Request ▸ Please give the lines of the rows below as a JSON list of strings, one string per line with blank lines left out, starting with the line that contains "Given: Click the" and going on through the end of the rows. Leave the pictures out of the answer.

(Data items)
------------------------------------------------------------------------

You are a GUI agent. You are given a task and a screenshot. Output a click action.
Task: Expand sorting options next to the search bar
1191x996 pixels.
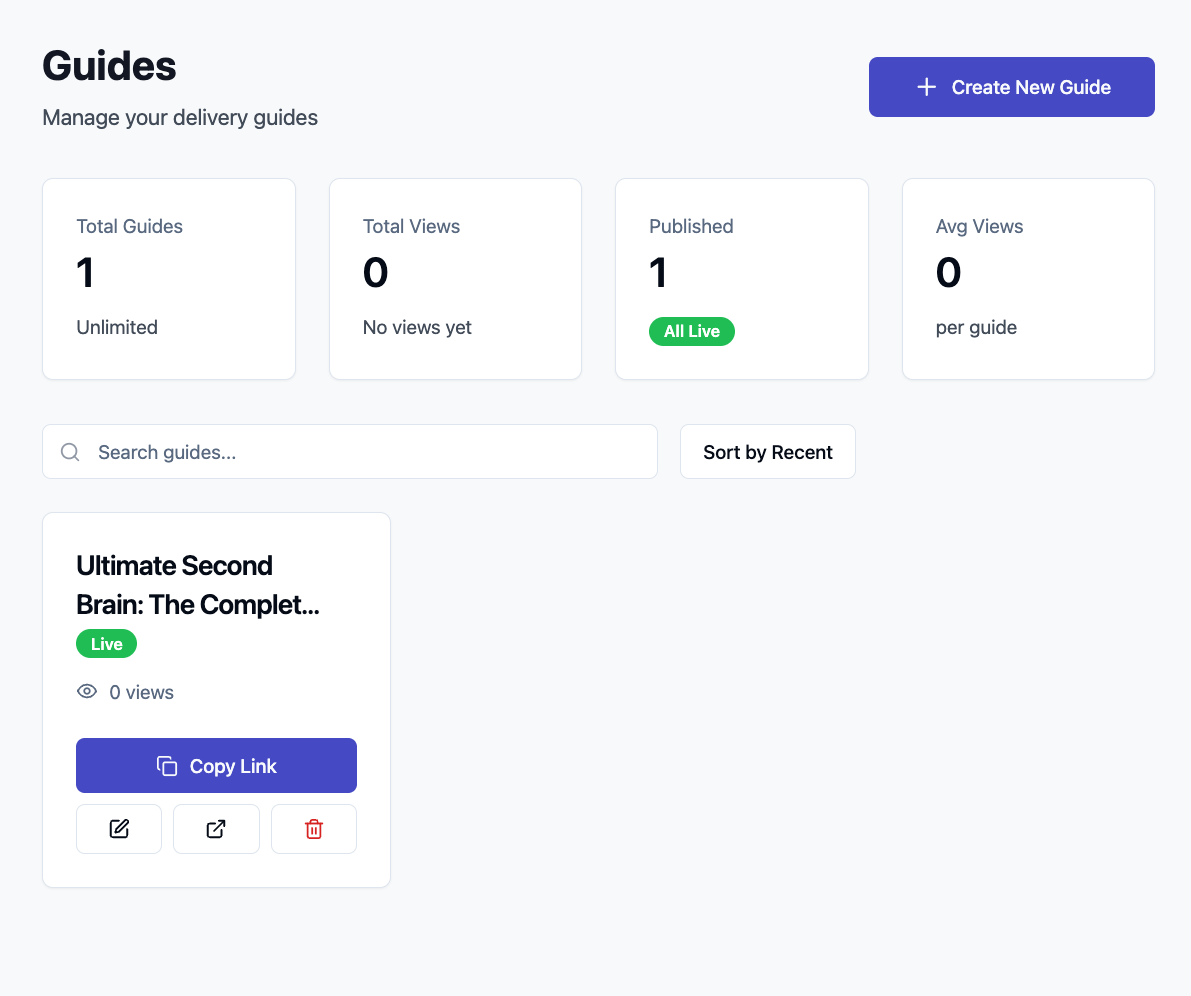point(767,451)
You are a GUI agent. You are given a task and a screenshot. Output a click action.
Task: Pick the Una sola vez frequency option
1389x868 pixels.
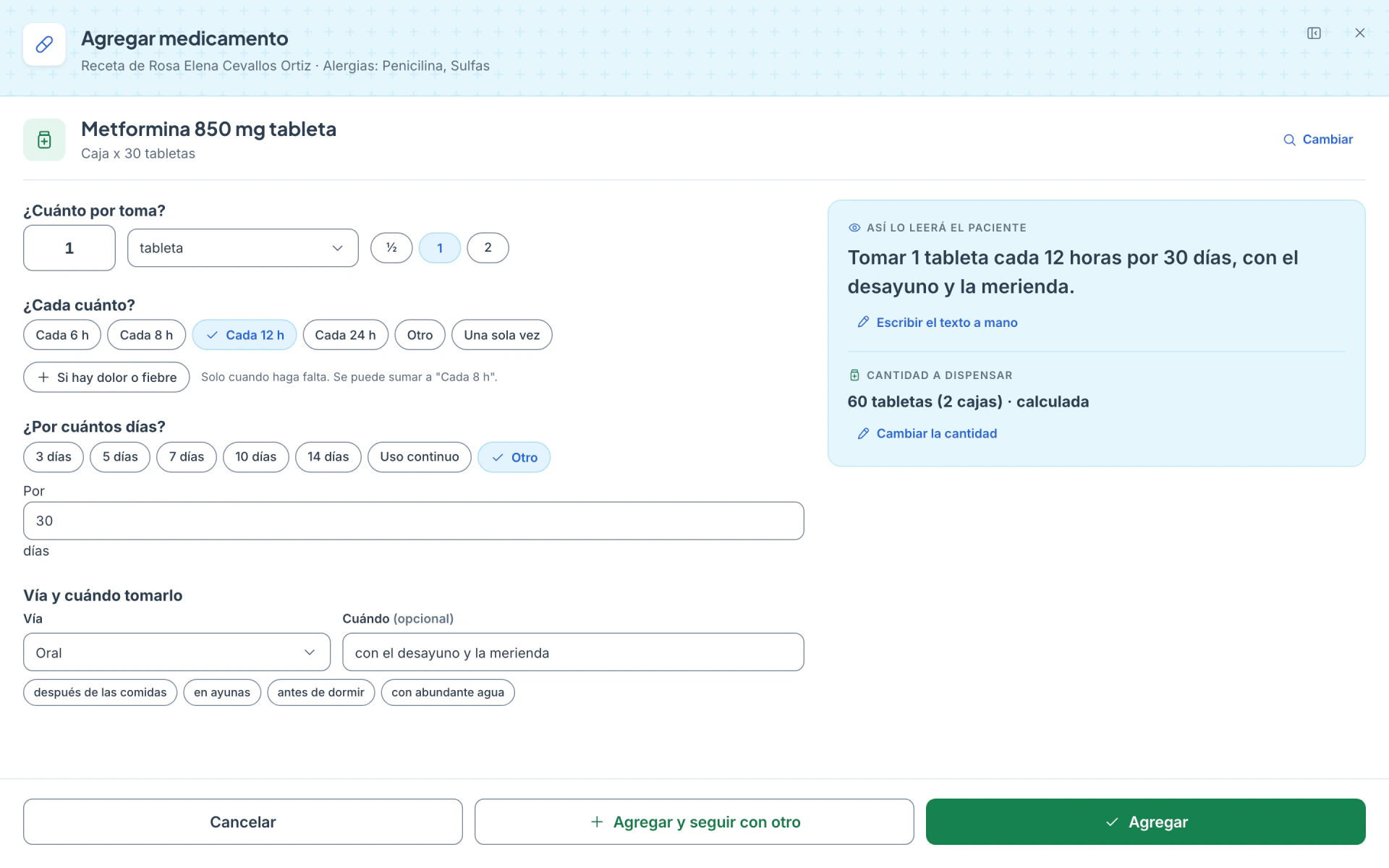click(x=502, y=335)
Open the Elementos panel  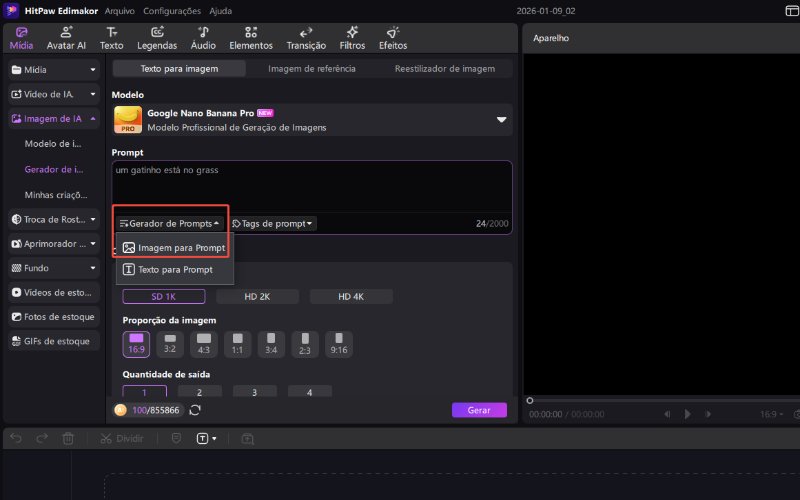(x=250, y=38)
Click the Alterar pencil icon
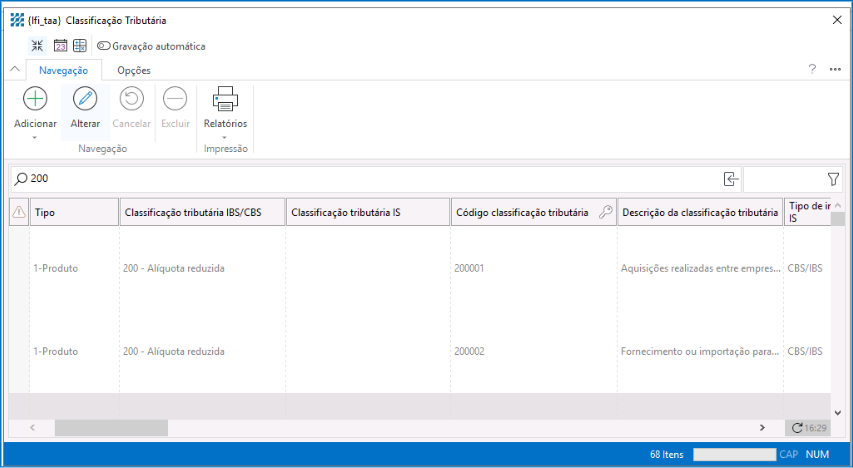Viewport: 853px width, 468px height. [85, 99]
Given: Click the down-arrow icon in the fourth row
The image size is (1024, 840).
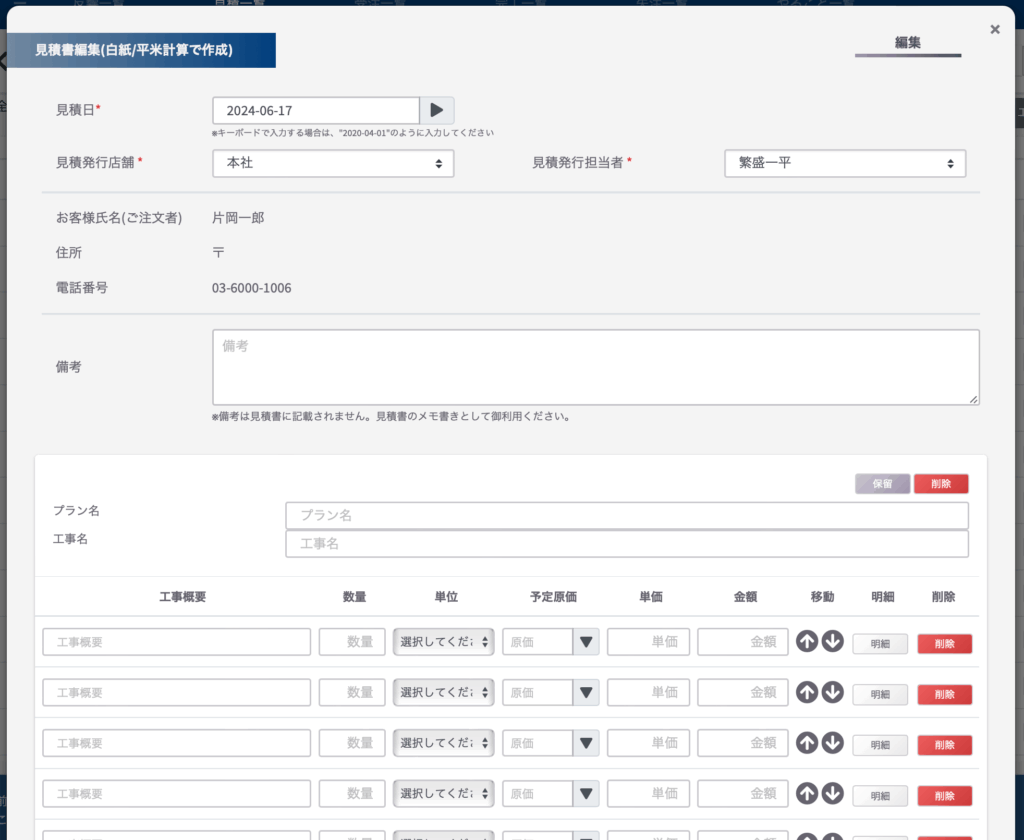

------------------------------------------------------------------------

Right answer ▸
[
  "Given: Click the down-arrow icon in the fourth row",
  "The image size is (1024, 840)."
]